The audience at the Council of Urban Boards of Education luncheon Saturday at NSBA’s annual conference in San Antonio gave a standing ovation to speaker Christopher Emdin after he said black school board members and superintendents have earned privileges by conforming to the dominant culture, and now they have a duty to “reframe this whole ballgame” so that black students do not have to do the same.

School is too much about conformity, and that can be toxic to black youth who get the message that they must abandon behaviors and ways of expressing themselves to make themselves acceptable in a white-dominated society, said Emdin, an associate professor at Columbia University’s Teachers College. He is the author of The New York Times bestseller, “For White Folks Who Teach in the Hood and the Rest of Y’all Too.”

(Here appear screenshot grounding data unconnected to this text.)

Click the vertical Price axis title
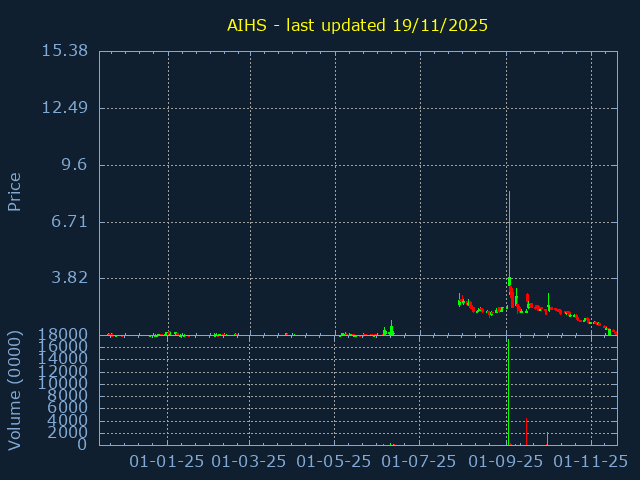This screenshot has height=480, width=640. tap(15, 191)
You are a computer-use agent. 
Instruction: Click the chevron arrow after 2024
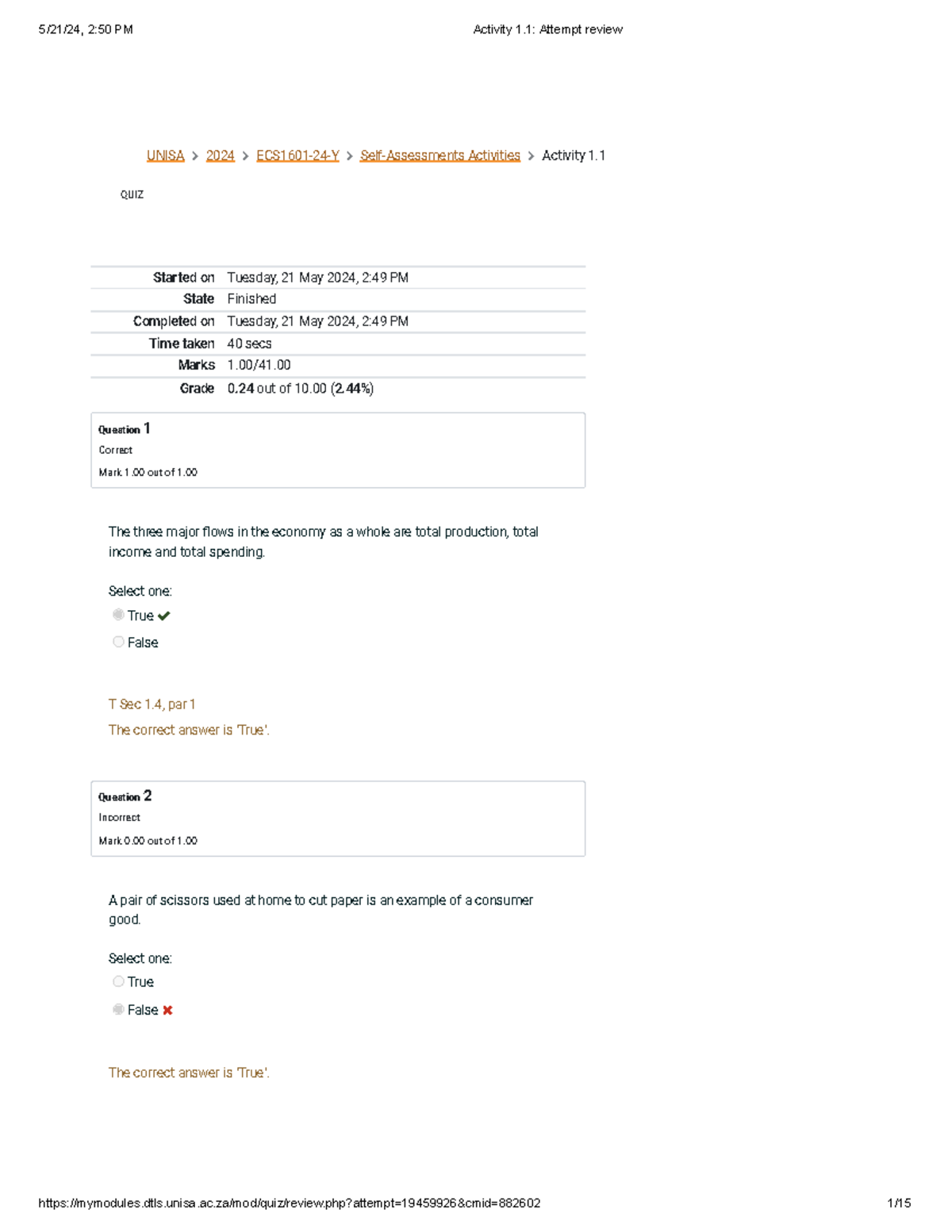tap(245, 156)
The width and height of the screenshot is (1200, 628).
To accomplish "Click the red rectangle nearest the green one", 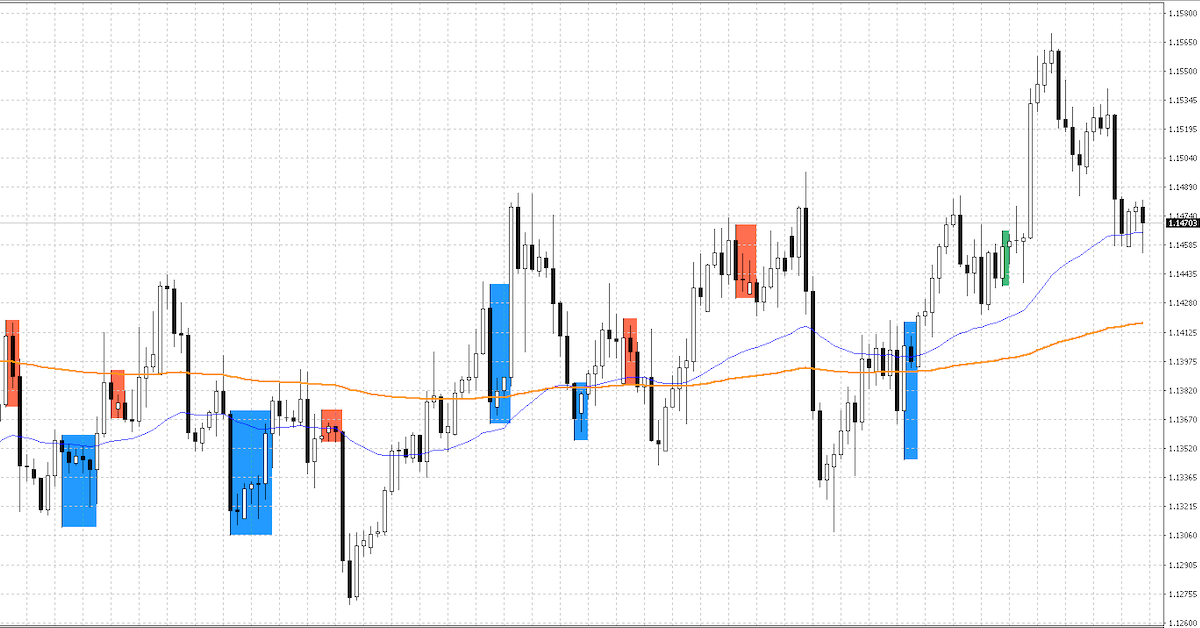I will point(745,260).
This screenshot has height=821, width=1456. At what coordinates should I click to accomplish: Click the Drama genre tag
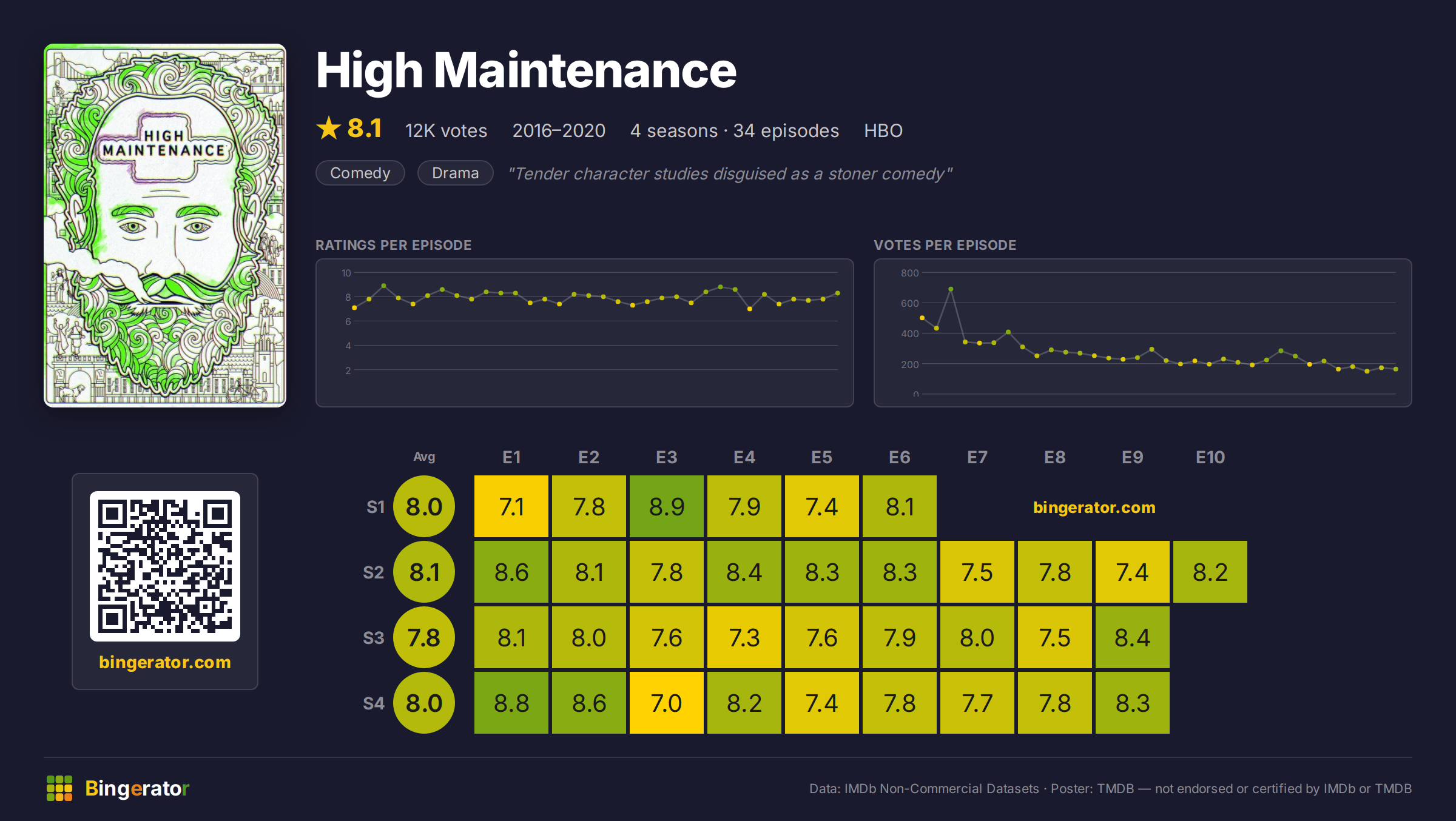click(x=456, y=173)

In a talk entitled, “The Crisis of Urban Education,” Emdin said it’s a mistake to look at the black or Hispanic valedictorian and think, “If all the other kids where just like you, working so hard, the world would be better,” he said. That devalues the unique forms of creativity that are born not of privilege but of deprivation, he said. “The lack gives rise to the cool,” he said.

After ascertaining that most of the audience had seen the movie “Black Panther,” he said, “Your cool is your Vibranium.”

“We all know someone who was smart, and creative, and interesting” but didn’t become an achiever because he couldn’t “play the game of school,” Emdin said. “He might be the strong one … he didn’t want to go along to get along.”

At the other extreme are school board members who are members of minority groups, he said. He showed a PowerPoint slide filled with a photo of a package of Oreo cookies. That prompted gasps from the audience.

While sometimes used as a metaphor for a person of color who is so comfortable in the dominant culture that they are “white” on the inside, Oreo can also be seen a metaphor for American society, Emdin said. “White filling … supported by brown cookies.”

“Kids want to be free” to be their authentic selves,” Emdin said. “We have to create a pedagogy around freedom while teaching them to navigate” the dominant culture, he said.

“Trade in your Oreo cookies for some freedom work,” Emdin urged, adding: “We need some white co-conspirators to get this done.”